**WHAT IS EXPECTED**. Every line of the entries that holds the word "Click" is to be copied.

------------------------------

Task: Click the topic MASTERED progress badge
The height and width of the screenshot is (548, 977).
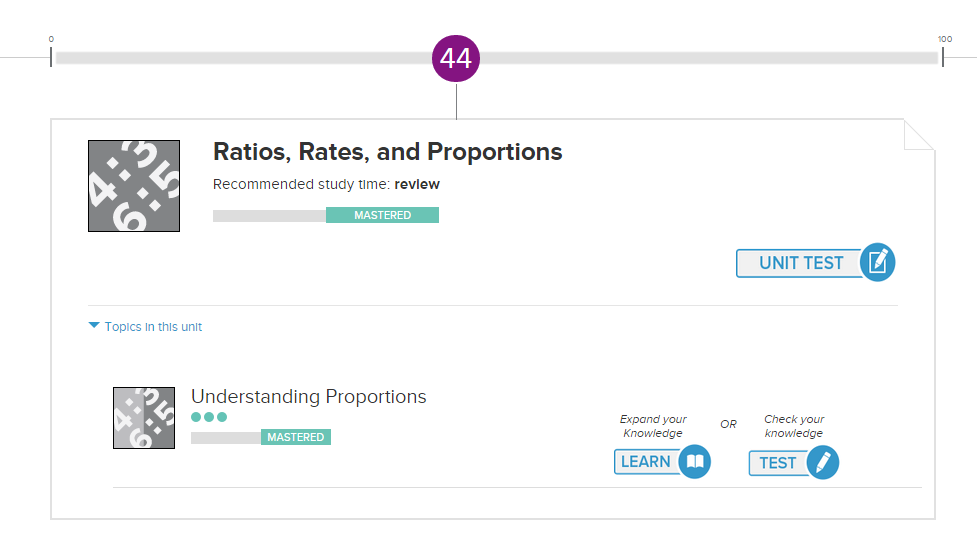Action: tap(296, 437)
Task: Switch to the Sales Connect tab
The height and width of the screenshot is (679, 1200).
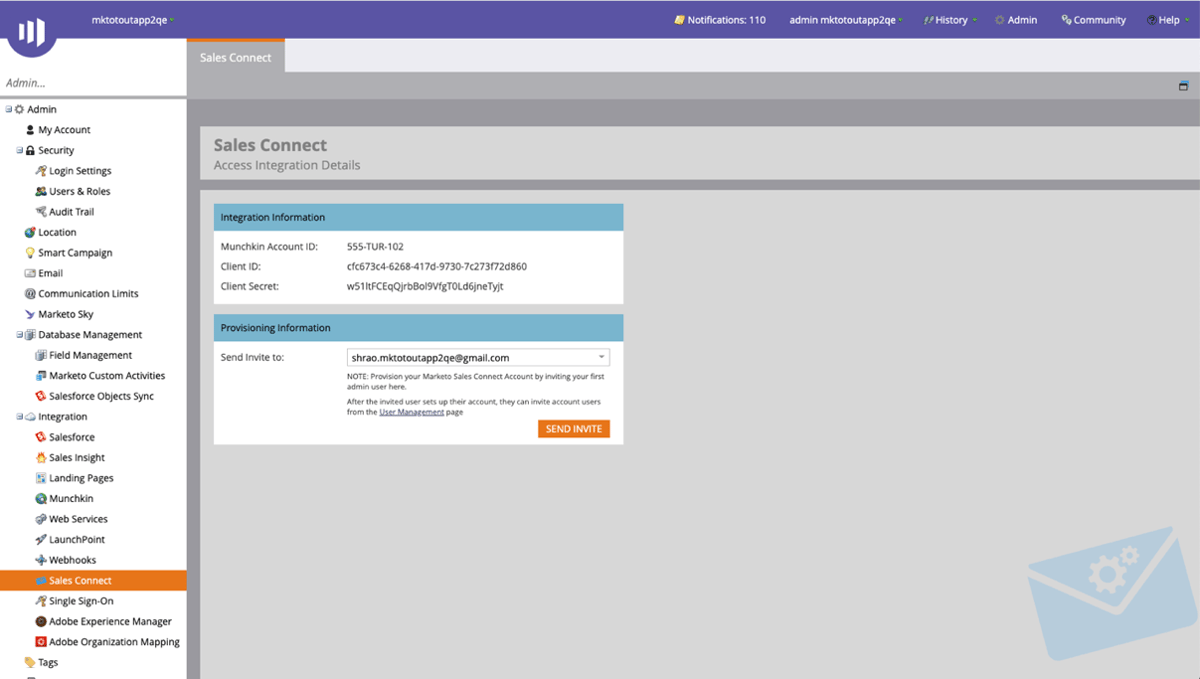Action: point(235,57)
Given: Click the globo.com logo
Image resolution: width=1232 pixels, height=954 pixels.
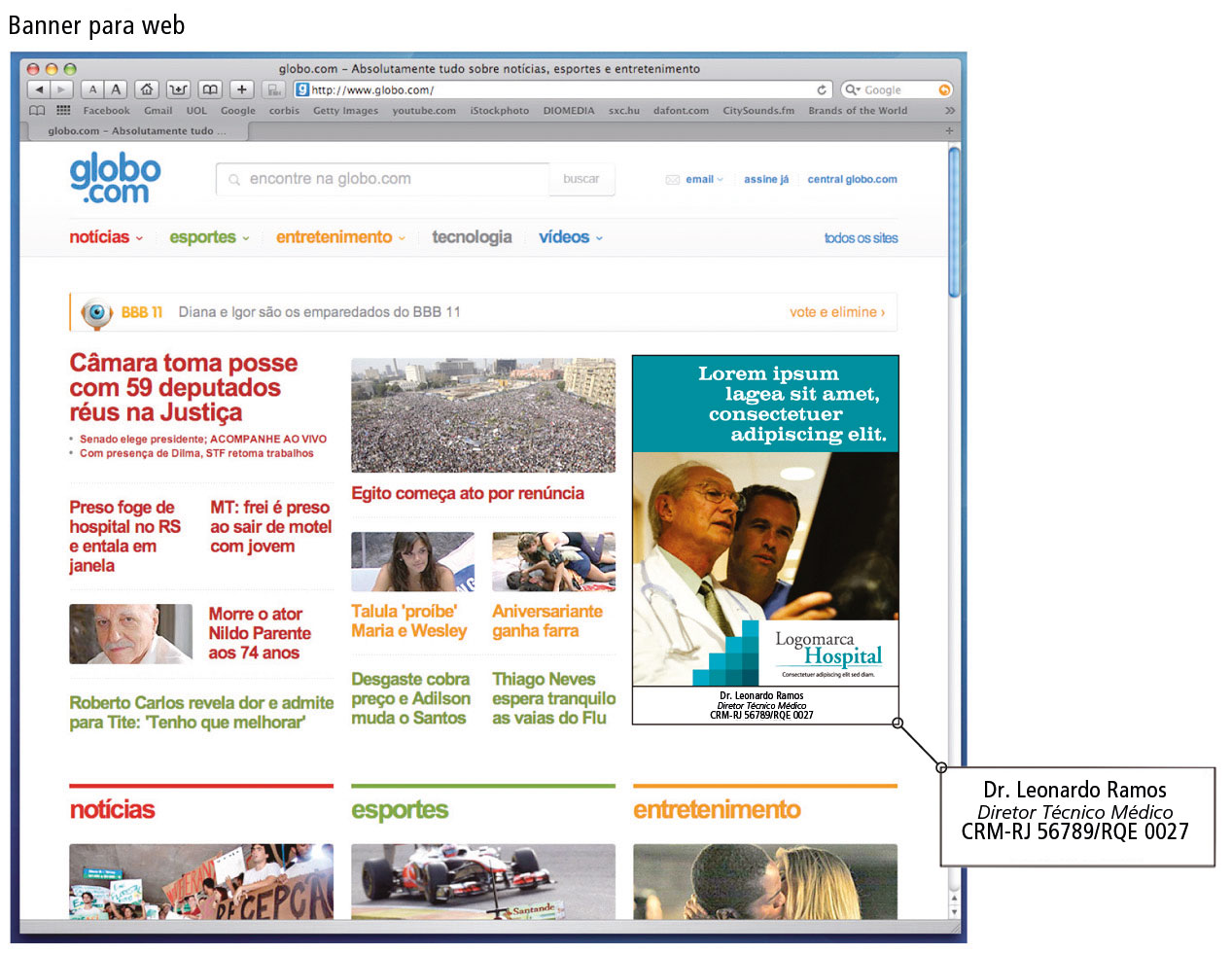Looking at the screenshot, I should [x=115, y=179].
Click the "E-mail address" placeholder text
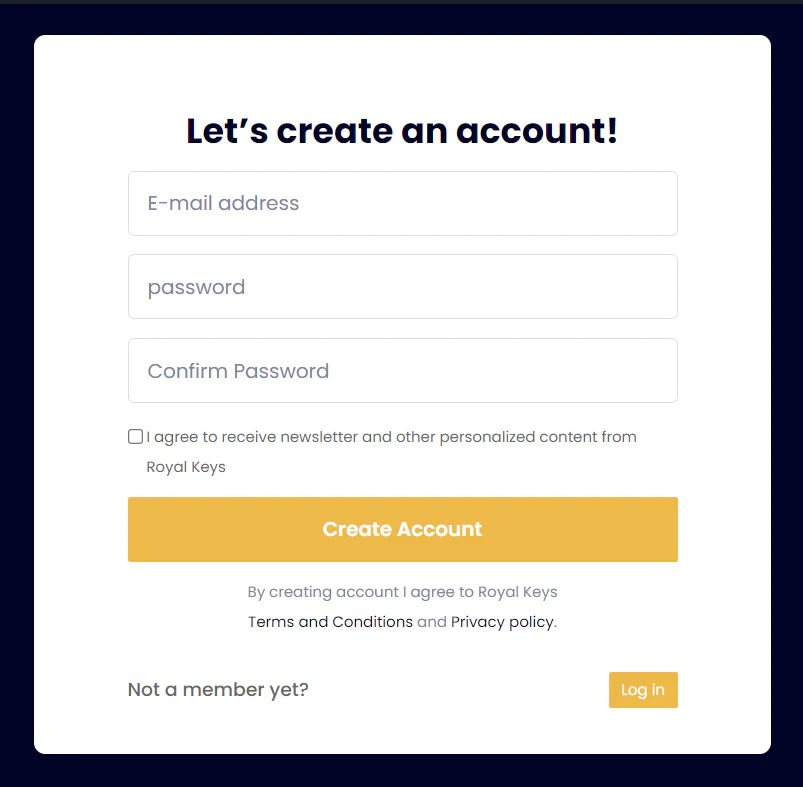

------------------------------

**RESPONSE AREA**.
Task: Click the topic MASTERED progress badge
Given: Click the globo.com logo
Click the "E-mail address" placeholder text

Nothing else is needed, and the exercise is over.